### WORK INSTRUCTIONS
Pictures are to be left out; otherwise, copy exactly the lines from the line containing "Viewport: 1445px width, 847px height." through the end of the data.

### RECORDS TO USE
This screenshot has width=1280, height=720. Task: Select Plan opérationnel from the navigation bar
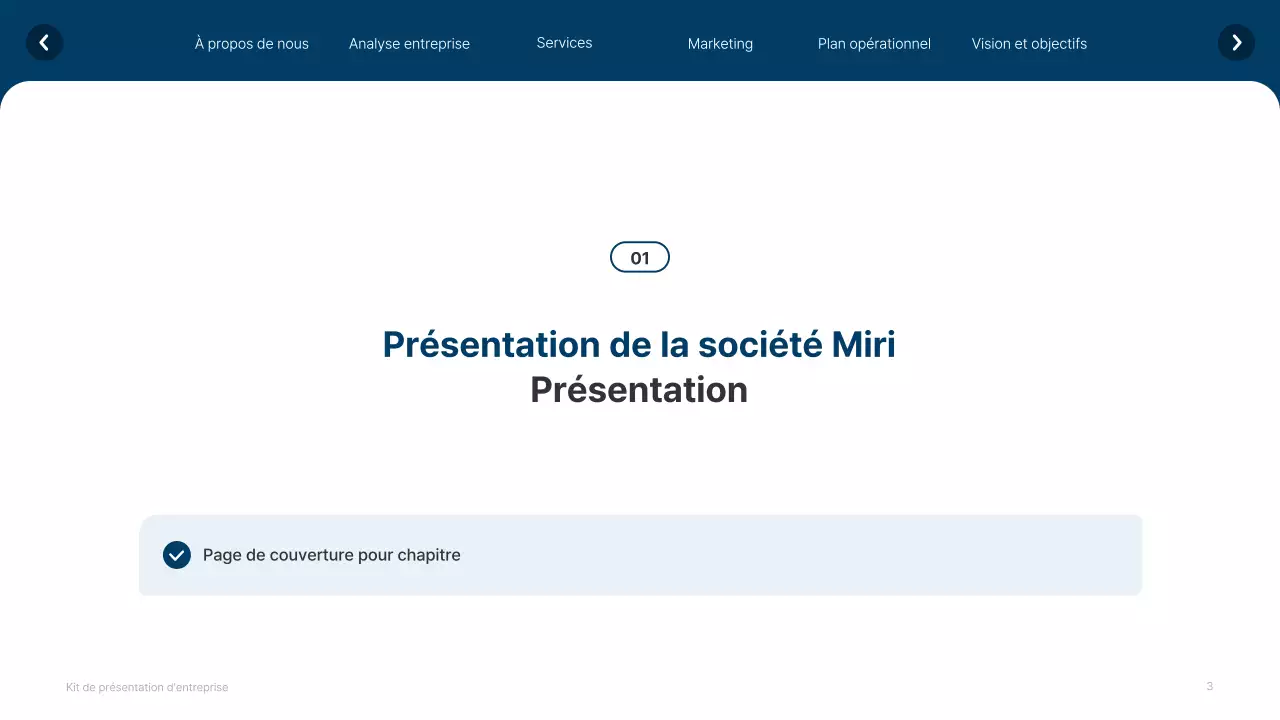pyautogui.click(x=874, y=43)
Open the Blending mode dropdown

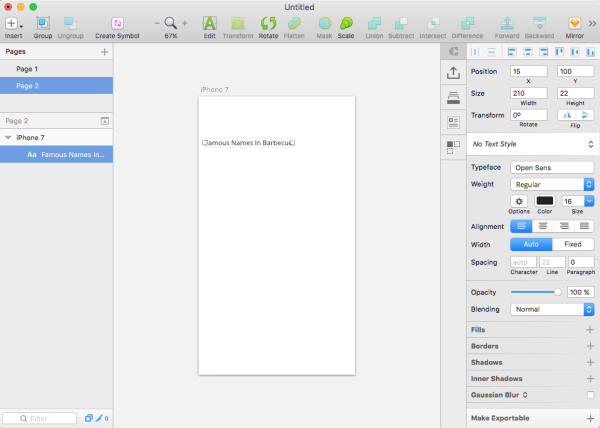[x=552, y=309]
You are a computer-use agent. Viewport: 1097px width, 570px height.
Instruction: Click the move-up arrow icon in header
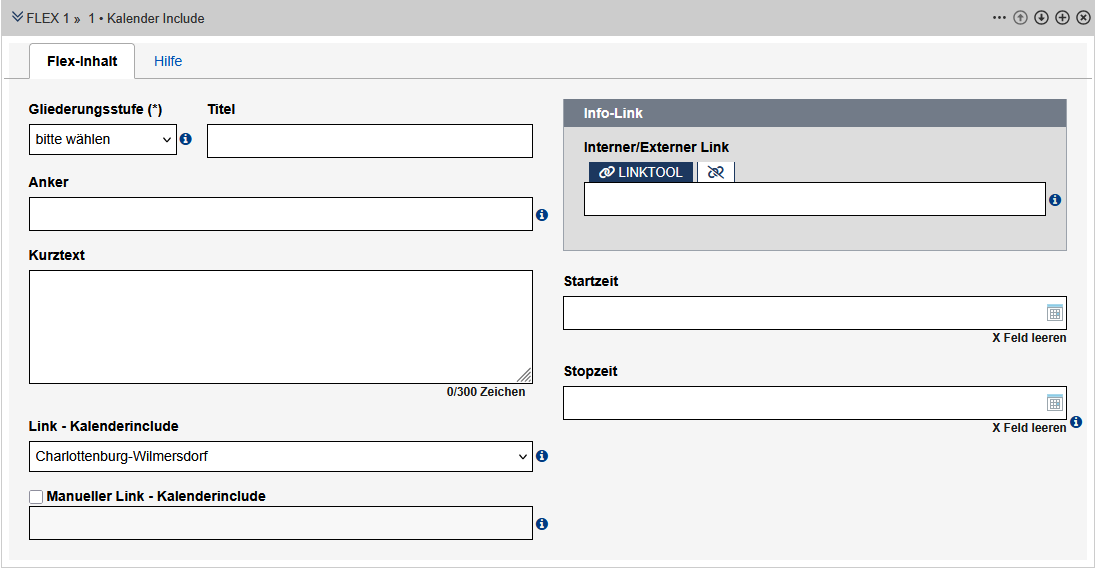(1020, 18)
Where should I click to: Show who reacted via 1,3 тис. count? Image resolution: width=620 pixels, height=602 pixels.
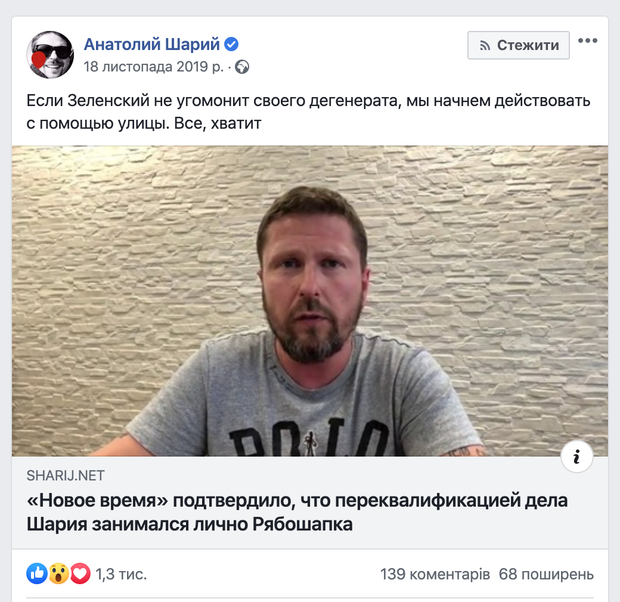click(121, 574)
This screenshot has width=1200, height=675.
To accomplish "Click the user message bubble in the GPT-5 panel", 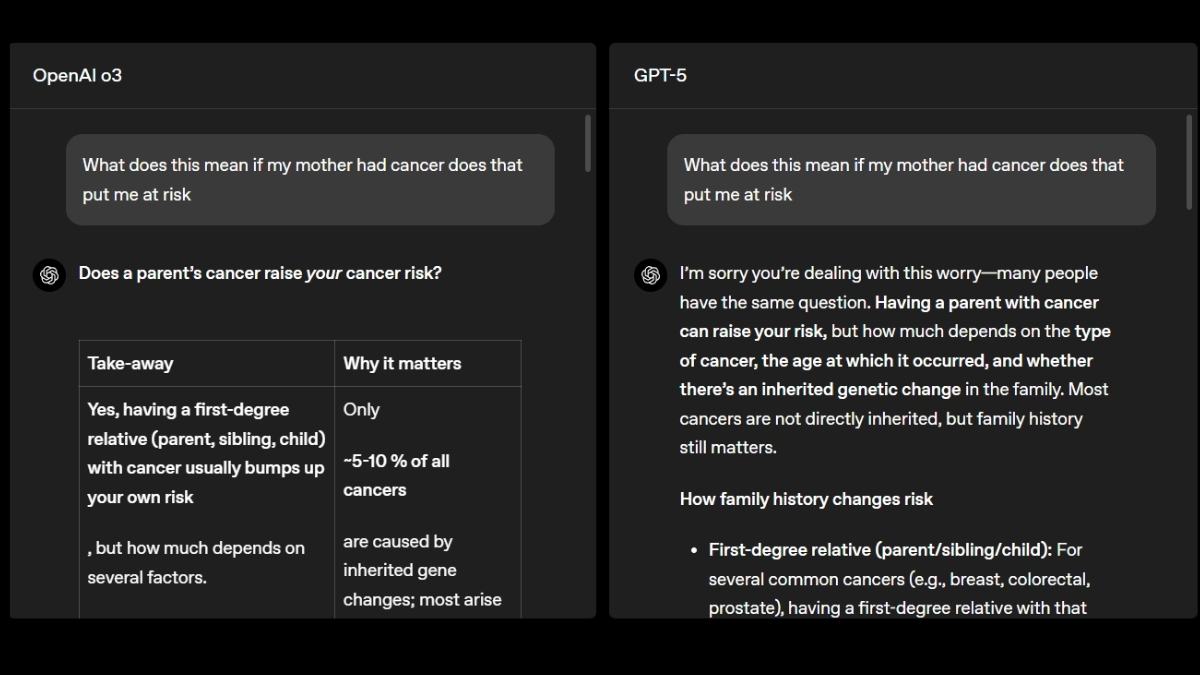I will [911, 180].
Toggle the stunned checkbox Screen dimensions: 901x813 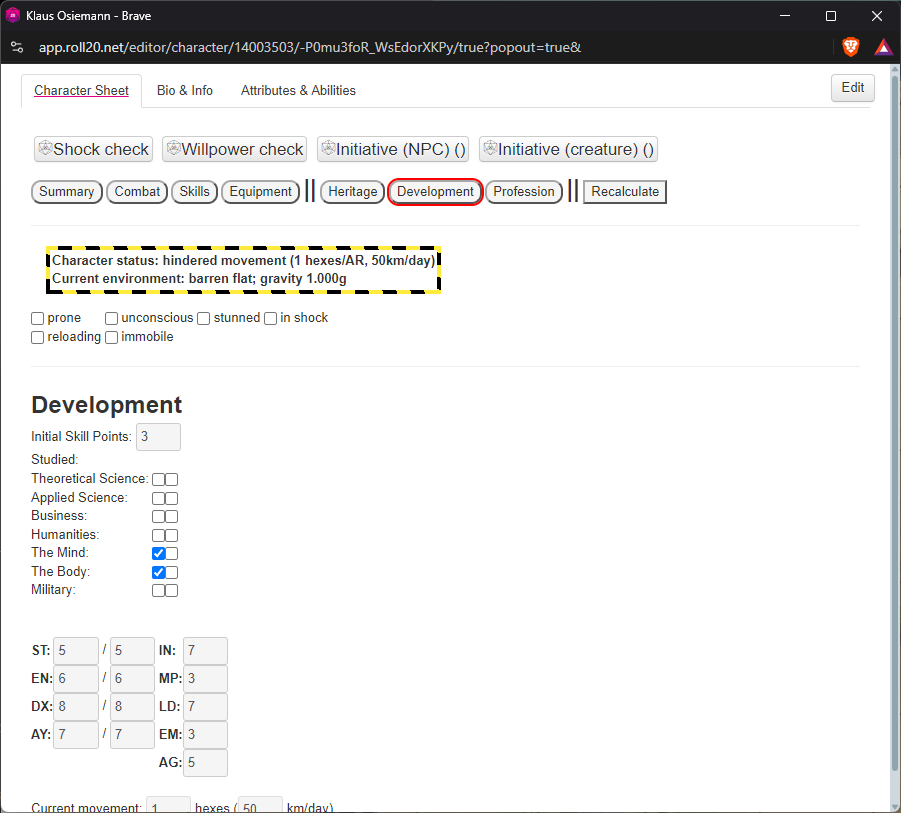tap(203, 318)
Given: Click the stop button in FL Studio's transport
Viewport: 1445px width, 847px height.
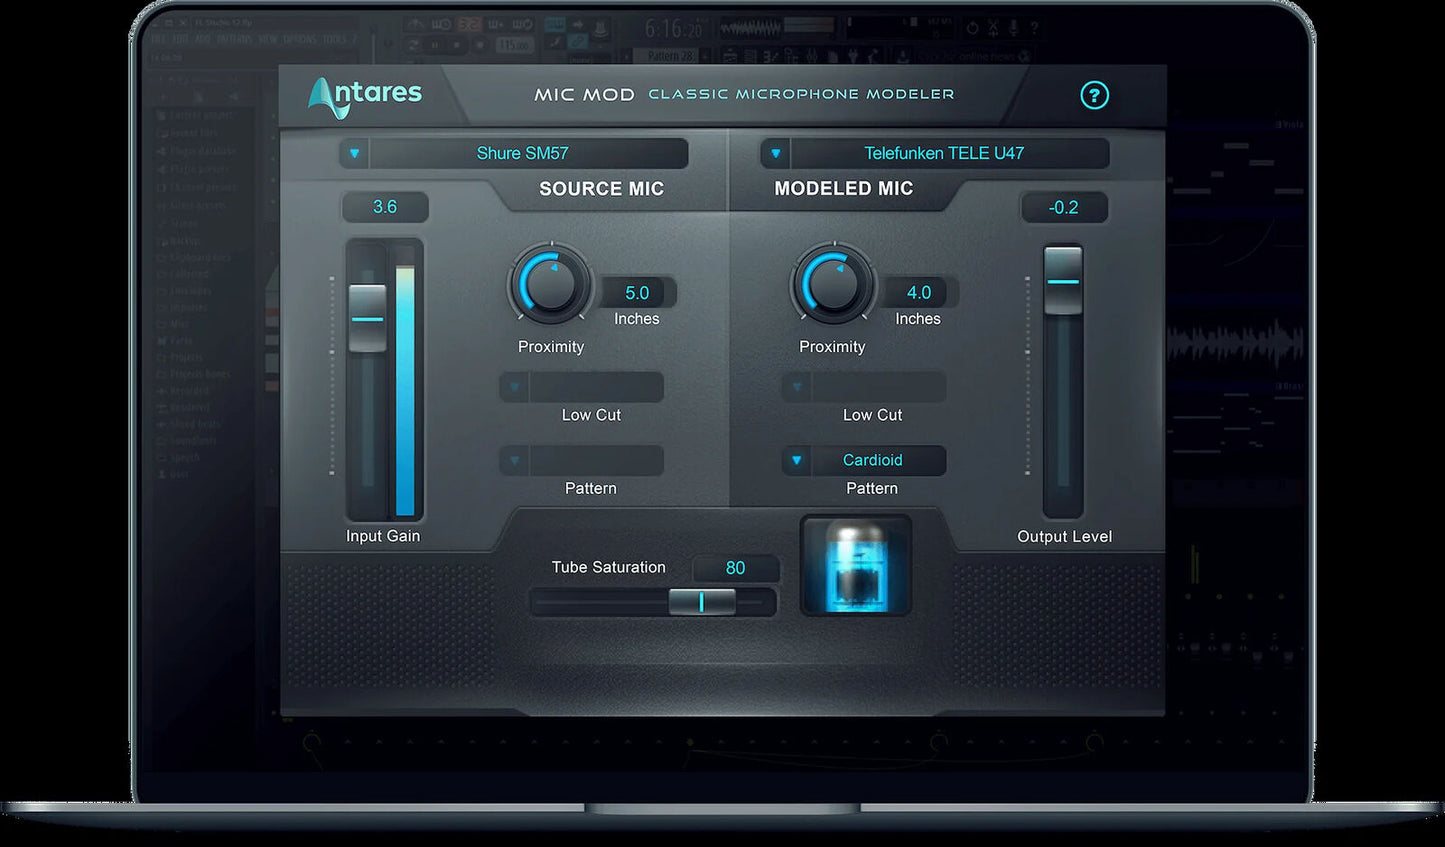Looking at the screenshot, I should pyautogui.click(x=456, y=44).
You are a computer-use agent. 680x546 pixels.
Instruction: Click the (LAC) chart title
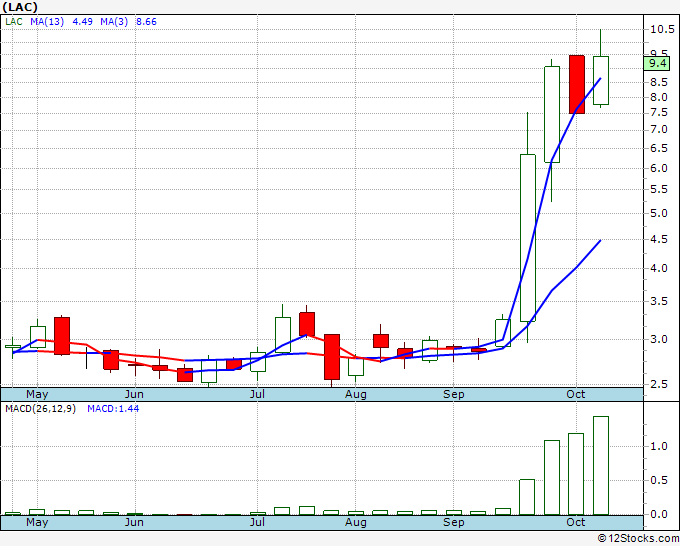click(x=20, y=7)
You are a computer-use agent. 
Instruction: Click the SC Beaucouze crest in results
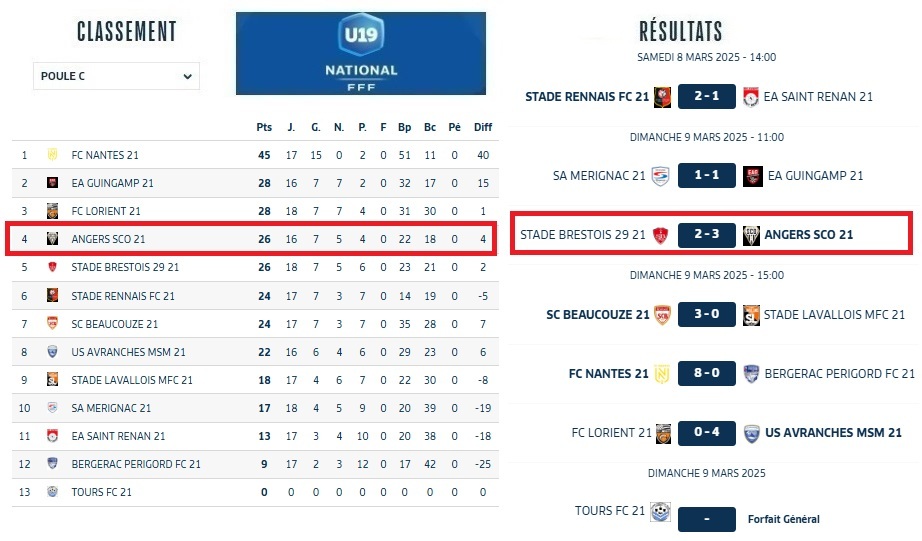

### RESPONSE
Viewport: 1445px width, 847px height.
Looking at the screenshot, I should pyautogui.click(x=456, y=44).
You are a computer-use agent. 680x546 pixels.
Instruction: Click the (LAC) chart title
click(x=20, y=7)
You are a computer-use agent. 
Instruction: Click the SC Beaucouze crest in results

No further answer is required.